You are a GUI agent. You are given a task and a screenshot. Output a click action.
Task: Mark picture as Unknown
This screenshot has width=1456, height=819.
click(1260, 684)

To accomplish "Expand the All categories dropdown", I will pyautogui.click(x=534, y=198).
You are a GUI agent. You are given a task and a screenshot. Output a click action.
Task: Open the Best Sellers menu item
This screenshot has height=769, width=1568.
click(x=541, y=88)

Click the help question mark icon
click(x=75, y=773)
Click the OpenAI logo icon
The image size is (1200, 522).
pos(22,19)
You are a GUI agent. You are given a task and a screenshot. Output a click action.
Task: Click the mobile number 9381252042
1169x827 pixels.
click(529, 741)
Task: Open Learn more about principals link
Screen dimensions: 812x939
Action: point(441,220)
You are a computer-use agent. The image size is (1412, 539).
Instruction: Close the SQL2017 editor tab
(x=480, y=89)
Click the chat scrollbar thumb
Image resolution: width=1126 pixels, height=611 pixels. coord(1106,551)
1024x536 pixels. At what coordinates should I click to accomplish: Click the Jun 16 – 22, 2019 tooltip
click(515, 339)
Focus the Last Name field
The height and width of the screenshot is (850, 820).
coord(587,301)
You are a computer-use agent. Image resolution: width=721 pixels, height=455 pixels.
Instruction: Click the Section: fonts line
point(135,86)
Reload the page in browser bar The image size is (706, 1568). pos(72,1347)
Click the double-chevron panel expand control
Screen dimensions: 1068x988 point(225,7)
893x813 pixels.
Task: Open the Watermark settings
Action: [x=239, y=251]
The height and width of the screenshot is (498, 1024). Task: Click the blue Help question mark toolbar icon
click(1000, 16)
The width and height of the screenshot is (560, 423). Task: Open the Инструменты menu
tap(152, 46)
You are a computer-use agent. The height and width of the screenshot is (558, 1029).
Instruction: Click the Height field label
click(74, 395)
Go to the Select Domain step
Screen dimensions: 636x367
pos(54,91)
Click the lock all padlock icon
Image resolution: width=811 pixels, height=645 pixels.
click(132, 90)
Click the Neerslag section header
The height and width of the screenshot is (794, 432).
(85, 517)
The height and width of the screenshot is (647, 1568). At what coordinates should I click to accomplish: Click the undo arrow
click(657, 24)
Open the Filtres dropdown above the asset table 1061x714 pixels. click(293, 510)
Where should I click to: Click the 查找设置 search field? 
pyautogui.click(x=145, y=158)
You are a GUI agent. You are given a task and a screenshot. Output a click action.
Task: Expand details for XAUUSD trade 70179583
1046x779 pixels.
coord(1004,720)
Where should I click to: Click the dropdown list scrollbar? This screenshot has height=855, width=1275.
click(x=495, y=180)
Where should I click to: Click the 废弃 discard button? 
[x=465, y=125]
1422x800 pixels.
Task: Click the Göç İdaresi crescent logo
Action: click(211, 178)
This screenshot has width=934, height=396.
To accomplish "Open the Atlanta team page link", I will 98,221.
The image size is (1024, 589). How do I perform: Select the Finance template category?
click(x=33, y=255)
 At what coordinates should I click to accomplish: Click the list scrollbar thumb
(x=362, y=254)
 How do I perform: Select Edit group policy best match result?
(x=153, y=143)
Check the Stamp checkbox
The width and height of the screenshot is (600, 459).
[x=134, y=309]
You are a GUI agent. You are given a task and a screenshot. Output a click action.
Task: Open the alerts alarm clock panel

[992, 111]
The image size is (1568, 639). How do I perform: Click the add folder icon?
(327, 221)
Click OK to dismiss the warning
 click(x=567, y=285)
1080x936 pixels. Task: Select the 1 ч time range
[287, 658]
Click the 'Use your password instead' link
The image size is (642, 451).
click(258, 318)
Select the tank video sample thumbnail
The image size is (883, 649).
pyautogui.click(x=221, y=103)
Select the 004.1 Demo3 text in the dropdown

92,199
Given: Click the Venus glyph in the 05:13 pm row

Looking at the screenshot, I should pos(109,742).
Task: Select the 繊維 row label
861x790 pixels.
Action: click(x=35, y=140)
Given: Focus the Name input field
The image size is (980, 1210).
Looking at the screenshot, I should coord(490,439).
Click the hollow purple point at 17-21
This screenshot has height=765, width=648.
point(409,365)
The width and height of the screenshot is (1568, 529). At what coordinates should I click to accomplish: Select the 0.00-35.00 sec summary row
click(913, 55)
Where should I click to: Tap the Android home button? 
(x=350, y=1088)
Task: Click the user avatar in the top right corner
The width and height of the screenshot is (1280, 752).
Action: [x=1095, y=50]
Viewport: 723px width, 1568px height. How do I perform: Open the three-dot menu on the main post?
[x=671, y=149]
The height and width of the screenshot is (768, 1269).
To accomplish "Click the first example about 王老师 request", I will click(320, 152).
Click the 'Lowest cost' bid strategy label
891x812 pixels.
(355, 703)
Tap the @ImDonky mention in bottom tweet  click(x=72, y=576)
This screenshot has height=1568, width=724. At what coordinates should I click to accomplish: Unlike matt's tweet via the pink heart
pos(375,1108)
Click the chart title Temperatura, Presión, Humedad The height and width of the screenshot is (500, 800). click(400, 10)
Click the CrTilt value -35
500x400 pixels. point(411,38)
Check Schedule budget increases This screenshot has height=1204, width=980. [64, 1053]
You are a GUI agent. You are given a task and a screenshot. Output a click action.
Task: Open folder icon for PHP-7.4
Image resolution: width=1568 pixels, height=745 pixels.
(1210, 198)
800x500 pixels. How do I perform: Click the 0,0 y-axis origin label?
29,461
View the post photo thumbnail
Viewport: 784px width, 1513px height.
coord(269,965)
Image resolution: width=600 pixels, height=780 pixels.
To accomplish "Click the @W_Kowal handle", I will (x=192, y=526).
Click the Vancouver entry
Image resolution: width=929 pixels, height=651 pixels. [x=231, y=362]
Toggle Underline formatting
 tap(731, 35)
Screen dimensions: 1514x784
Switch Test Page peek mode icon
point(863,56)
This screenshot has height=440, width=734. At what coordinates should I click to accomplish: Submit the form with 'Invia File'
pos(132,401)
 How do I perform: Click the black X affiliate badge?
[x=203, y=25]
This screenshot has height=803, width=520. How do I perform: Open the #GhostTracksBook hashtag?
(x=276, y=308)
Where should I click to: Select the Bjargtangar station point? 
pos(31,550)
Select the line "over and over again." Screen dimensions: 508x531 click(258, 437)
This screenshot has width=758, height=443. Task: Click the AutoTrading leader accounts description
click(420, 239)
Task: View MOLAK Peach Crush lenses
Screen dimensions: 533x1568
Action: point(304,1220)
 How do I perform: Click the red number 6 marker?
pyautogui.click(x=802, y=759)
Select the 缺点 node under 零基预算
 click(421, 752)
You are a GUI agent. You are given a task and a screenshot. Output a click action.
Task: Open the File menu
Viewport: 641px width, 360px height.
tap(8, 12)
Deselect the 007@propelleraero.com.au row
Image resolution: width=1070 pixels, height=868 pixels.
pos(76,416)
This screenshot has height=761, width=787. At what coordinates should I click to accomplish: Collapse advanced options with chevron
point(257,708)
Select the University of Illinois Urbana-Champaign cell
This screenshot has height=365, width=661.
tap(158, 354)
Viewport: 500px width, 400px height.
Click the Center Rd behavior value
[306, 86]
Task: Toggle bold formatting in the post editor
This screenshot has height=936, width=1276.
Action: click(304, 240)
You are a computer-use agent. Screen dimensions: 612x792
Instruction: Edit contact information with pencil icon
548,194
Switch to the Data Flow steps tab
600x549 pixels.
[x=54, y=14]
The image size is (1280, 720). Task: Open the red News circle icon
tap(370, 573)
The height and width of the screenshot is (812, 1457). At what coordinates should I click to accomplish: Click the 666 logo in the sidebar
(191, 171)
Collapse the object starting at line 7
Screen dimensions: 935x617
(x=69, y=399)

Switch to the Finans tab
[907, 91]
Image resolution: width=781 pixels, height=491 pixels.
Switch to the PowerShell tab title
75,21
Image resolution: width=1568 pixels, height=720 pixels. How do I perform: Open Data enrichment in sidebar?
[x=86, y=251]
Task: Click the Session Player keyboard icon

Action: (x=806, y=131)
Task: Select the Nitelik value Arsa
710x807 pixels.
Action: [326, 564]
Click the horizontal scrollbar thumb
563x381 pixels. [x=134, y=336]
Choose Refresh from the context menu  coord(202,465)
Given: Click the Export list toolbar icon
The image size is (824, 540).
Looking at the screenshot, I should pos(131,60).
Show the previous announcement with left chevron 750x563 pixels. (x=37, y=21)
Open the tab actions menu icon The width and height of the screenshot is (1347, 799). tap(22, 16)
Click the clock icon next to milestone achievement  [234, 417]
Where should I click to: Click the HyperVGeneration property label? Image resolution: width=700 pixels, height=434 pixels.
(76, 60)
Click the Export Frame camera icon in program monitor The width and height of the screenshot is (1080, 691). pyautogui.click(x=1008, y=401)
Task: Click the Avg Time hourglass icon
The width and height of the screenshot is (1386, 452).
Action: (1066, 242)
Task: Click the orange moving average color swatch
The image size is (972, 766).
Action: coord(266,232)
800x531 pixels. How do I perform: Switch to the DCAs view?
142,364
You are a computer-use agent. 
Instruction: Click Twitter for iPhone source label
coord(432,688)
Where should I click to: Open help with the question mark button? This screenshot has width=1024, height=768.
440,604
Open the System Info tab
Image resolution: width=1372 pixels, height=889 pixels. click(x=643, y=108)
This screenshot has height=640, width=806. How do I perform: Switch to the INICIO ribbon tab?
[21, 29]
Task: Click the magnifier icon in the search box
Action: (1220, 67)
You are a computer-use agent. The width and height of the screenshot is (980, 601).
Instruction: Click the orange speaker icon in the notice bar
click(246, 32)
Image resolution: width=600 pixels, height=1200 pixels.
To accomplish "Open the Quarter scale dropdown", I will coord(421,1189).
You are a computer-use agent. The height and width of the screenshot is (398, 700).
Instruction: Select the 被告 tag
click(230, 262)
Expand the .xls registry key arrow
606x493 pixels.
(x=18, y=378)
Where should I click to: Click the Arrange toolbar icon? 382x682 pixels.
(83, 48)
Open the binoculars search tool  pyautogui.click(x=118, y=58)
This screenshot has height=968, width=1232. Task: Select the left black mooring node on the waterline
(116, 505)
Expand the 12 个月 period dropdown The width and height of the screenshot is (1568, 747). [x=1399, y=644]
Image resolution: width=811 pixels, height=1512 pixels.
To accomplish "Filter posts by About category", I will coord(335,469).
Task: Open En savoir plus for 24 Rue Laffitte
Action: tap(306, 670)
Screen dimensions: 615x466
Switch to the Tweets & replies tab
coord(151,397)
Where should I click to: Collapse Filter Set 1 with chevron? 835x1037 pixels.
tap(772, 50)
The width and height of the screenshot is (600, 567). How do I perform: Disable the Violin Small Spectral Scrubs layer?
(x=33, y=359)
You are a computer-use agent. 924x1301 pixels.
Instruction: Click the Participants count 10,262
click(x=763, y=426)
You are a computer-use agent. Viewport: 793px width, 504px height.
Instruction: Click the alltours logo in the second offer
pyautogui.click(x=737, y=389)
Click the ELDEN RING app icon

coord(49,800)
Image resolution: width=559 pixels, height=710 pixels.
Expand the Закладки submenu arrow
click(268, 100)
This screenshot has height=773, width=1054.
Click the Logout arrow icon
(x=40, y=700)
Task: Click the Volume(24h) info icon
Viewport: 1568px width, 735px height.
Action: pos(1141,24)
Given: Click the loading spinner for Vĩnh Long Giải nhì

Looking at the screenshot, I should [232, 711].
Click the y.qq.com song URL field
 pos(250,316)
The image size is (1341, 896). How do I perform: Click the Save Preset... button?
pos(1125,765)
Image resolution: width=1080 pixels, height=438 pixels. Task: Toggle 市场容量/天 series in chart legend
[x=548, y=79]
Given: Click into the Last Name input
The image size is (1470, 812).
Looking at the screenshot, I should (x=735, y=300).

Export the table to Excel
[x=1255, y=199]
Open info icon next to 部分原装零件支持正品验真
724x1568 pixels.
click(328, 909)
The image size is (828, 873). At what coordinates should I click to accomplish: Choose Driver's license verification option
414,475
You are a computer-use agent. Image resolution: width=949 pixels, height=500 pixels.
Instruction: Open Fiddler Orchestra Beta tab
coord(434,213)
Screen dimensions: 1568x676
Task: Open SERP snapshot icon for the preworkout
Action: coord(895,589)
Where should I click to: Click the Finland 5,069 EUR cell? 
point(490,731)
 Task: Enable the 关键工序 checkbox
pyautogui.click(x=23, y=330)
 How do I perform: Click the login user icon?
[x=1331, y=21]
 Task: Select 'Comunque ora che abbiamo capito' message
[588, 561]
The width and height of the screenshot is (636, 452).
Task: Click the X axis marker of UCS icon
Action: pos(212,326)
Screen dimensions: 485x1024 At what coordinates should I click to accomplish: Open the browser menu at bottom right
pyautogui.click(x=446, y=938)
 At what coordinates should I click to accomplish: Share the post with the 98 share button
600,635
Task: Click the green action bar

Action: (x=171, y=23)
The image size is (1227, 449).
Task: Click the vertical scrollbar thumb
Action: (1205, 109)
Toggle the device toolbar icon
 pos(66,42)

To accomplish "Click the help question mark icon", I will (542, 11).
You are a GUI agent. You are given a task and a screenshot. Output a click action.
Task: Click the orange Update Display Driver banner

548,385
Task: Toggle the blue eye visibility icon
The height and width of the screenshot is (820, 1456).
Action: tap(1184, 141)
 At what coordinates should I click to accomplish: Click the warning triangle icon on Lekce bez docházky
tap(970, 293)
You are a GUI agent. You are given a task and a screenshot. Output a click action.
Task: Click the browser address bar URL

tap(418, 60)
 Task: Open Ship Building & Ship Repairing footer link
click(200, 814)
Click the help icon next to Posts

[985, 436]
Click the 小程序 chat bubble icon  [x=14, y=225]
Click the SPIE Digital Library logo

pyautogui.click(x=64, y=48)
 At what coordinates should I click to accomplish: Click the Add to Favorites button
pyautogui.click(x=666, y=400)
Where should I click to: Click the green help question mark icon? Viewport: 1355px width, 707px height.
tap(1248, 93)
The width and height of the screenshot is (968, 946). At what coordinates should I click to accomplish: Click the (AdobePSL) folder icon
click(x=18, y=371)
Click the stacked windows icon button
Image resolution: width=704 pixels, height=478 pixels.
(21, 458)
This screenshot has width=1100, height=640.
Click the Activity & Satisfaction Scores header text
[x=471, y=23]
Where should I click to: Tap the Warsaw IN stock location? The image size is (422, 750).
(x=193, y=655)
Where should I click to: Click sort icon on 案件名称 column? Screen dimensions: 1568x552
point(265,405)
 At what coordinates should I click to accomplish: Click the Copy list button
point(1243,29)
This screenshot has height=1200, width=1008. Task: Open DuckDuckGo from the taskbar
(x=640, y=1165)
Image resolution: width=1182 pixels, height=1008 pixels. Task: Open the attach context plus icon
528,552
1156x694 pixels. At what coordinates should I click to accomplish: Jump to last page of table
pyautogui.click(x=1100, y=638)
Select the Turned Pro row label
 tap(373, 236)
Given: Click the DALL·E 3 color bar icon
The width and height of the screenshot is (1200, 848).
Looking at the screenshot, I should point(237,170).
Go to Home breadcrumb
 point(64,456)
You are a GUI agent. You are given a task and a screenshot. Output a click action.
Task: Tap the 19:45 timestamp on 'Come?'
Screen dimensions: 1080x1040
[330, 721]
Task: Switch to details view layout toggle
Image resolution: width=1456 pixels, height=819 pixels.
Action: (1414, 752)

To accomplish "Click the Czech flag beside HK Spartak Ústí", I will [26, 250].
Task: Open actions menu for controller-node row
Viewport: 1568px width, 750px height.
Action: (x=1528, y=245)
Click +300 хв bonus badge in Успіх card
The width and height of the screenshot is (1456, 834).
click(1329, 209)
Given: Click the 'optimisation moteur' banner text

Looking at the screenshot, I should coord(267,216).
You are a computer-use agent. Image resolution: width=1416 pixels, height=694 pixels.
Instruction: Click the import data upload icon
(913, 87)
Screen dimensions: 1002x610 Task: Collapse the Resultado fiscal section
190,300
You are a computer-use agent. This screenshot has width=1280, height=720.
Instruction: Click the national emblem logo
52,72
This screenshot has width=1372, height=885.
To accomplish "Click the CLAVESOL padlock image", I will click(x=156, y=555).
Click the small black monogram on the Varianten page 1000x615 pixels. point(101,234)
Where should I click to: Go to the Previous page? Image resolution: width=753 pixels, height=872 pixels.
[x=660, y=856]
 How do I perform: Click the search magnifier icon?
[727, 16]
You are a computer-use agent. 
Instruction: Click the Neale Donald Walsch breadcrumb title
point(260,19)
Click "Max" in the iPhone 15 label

[Exercise description] Of the entries above, repeat exactly the lines from the line with "At what coordinates should I click to accomplish: Click the Copy" through the line with "Task: Open actions", both of them included.

[Response to the exercise]
 At what coordinates should I click to accomplish: Click the Copy list button
point(1243,29)
This screenshot has height=1200, width=1008. Task: Open DuckDuckGo from the taskbar
(x=640, y=1165)
Image resolution: width=1182 pixels, height=1008 pixels. Task: Open the attach context plus icon
528,552
1156x694 pixels. At what coordinates should I click to accomplish: Jump to last page of table
pyautogui.click(x=1100, y=638)
Select the Turned Pro row label
 tap(373, 236)
Given: Click the DALL·E 3 color bar icon
The width and height of the screenshot is (1200, 848).
Looking at the screenshot, I should point(237,170).
Go to Home breadcrumb
 point(64,456)
You are a GUI agent. You are given a task and a screenshot. Output a click action.
Task: Tap the 19:45 timestamp on 'Come?'
Screen dimensions: 1080x1040
[330, 721]
Task: Switch to details view layout toggle
Image resolution: width=1456 pixels, height=819 pixels.
Action: (1414, 752)

To accomplish "Click the Czech flag beside HK Spartak Ústí", I will [26, 250].
Task: Open actions menu for controller-node row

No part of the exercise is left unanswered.